## Given problem
Reproduce the following lines exactly as they appear, covering every entry from start to finish.

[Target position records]
········
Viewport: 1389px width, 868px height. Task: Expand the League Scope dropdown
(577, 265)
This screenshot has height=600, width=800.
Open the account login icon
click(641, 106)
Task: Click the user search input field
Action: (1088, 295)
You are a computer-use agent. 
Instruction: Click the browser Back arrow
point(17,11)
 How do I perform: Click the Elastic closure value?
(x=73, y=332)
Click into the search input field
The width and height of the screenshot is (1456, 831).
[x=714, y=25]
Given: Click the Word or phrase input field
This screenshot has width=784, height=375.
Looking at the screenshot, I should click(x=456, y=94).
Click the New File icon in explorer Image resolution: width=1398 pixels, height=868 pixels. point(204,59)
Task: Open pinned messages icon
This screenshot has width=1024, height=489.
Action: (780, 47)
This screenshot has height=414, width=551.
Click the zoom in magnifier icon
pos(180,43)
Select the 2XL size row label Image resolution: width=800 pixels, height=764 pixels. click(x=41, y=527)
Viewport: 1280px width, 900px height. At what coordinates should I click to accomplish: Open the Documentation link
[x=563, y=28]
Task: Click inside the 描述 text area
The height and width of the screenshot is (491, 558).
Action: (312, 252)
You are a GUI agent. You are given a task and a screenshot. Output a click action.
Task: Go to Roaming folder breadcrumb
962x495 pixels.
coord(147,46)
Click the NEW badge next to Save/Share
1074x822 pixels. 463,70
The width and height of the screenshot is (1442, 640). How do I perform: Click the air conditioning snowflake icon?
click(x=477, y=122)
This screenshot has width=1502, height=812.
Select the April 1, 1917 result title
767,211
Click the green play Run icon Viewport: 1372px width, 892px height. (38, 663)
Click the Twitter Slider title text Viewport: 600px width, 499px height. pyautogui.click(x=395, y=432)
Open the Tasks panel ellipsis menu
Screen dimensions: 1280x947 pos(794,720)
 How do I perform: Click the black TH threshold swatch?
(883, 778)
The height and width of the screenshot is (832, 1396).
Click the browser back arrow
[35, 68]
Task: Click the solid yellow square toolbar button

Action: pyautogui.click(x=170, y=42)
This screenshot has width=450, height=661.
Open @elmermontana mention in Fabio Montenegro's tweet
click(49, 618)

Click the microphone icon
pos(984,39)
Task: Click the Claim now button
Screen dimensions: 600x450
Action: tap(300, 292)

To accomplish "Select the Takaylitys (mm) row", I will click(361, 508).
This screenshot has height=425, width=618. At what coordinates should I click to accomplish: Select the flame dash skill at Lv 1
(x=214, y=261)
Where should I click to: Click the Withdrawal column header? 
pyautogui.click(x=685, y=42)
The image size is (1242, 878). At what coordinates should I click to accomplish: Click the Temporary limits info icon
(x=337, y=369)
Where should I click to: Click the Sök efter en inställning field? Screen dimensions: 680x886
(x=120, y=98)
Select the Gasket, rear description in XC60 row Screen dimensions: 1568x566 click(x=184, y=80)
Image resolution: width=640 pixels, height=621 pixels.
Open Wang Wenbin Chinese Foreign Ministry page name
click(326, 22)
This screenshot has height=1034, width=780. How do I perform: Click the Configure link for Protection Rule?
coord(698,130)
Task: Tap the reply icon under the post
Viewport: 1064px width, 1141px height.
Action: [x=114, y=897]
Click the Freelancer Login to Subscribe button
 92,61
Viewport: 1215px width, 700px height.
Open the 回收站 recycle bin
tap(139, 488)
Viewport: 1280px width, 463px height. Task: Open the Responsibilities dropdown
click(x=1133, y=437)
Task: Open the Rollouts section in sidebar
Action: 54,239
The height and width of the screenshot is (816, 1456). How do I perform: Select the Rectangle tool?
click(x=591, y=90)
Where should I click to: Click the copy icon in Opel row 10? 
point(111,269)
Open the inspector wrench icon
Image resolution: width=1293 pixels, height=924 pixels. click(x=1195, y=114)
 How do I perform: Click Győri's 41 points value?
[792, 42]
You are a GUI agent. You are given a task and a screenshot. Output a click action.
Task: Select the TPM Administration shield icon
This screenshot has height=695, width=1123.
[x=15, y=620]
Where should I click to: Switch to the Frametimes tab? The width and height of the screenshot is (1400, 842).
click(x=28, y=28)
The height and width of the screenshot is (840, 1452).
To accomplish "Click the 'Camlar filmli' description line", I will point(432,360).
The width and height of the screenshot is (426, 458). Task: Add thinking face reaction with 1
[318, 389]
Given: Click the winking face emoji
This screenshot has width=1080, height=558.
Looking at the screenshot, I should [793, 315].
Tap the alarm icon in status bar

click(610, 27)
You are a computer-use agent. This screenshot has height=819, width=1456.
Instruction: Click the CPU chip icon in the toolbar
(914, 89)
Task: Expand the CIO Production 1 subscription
········
## Exercise output
Viewport: 1389px width, 868px height. Task: Expand the League Scope dropdown
(577, 265)
This screenshot has height=600, width=800.
Open the account login icon
click(641, 106)
Task: Click the user search input field
Action: (1088, 295)
You are a computer-use agent. 
Instruction: Click the browser Back arrow
point(17,11)
 How do I perform: Click the Elastic closure value?
(x=73, y=332)
Click into the search input field
The width and height of the screenshot is (1456, 831).
[x=714, y=25]
Given: Click the Word or phrase input field
This screenshot has width=784, height=375.
Looking at the screenshot, I should click(x=456, y=94).
Click the New File icon in explorer Image resolution: width=1398 pixels, height=868 pixels. point(204,59)
Task: Open pinned messages icon
This screenshot has width=1024, height=489.
Action: (780, 47)
This screenshot has height=414, width=551.
Click the zoom in magnifier icon
pos(180,43)
Select the 2XL size row label Image resolution: width=800 pixels, height=764 pixels. click(x=41, y=527)
Viewport: 1280px width, 900px height. At what coordinates should I click to accomplish: Open the Documentation link
[x=563, y=28]
Task: Click inside the 描述 text area
The height and width of the screenshot is (491, 558).
Action: (312, 252)
You are a GUI agent. You are given a task and a screenshot. Output a click action.
Task: Go to Roaming folder breadcrumb
962x495 pixels.
coord(147,46)
Click the NEW badge next to Save/Share
1074x822 pixels. 463,70
The width and height of the screenshot is (1442, 640). How do I perform: Click the air conditioning snowflake icon?
click(x=477, y=122)
This screenshot has width=1502, height=812.
Select the April 1, 1917 result title
767,211
Click the green play Run icon Viewport: 1372px width, 892px height. (38, 663)
Click the Twitter Slider title text Viewport: 600px width, 499px height. pyautogui.click(x=395, y=432)
Open the Tasks panel ellipsis menu
Screen dimensions: 1280x947 pos(794,720)
 How do I perform: Click the black TH threshold swatch?
(883, 778)
The height and width of the screenshot is (832, 1396).
Click the browser back arrow
[35, 68]
Task: Click the solid yellow square toolbar button

Action: pyautogui.click(x=170, y=42)
This screenshot has width=450, height=661.
Open @elmermontana mention in Fabio Montenegro's tweet
click(49, 618)

Click the microphone icon
pos(984,39)
Task: Click the Claim now button
Screen dimensions: 600x450
Action: tap(300, 292)

To accomplish "Select the Takaylitys (mm) row", I will click(361, 508).
This screenshot has height=425, width=618. At what coordinates should I click to accomplish: Select the flame dash skill at Lv 1
(x=214, y=261)
Where should I click to: Click the Withdrawal column header? 
pyautogui.click(x=685, y=42)
The image size is (1242, 878). At what coordinates should I click to accomplish: Click the Temporary limits info icon
(x=337, y=369)
Where should I click to: Click the Sök efter en inställning field? Screen dimensions: 680x886
(x=120, y=98)
Select the Gasket, rear description in XC60 row Screen dimensions: 1568x566 click(x=184, y=80)
Image resolution: width=640 pixels, height=621 pixels.
Open Wang Wenbin Chinese Foreign Ministry page name
click(326, 22)
This screenshot has height=1034, width=780. How do I perform: Click the Configure link for Protection Rule?
coord(698,130)
Task: Tap the reply icon under the post
Viewport: 1064px width, 1141px height.
Action: [x=114, y=897]
Click the Freelancer Login to Subscribe button
 92,61
Viewport: 1215px width, 700px height.
Open the 回收站 recycle bin
tap(139, 488)
Viewport: 1280px width, 463px height. Task: Open the Responsibilities dropdown
click(x=1133, y=437)
Task: Open the Rollouts section in sidebar
Action: 54,239
The height and width of the screenshot is (816, 1456). How do I perform: Select the Rectangle tool?
click(x=591, y=90)
Where should I click to: Click the copy icon in Opel row 10? 
point(111,269)
Open the inspector wrench icon
Image resolution: width=1293 pixels, height=924 pixels. click(x=1195, y=114)
 How do I perform: Click Győri's 41 points value?
[792, 42]
You are a GUI agent. You are given a task and a screenshot. Output a click action.
Task: Select the TPM Administration shield icon
This screenshot has height=695, width=1123.
[x=15, y=620]
Where should I click to: Switch to the Frametimes tab? The width and height of the screenshot is (1400, 842).
click(x=28, y=28)
The height and width of the screenshot is (840, 1452).
To accomplish "Click the 'Camlar filmli' description line", I will point(432,360).
The width and height of the screenshot is (426, 458). Task: Add thinking face reaction with 1
[318, 389]
Given: Click the winking face emoji
This screenshot has width=1080, height=558.
Looking at the screenshot, I should [793, 315].
Tap the alarm icon in status bar

click(610, 27)
You are a computer-use agent. This screenshot has height=819, width=1456.
Instruction: Click the CPU chip icon in the toolbar
(914, 89)
Task: Expand the CIO Production 1 subscription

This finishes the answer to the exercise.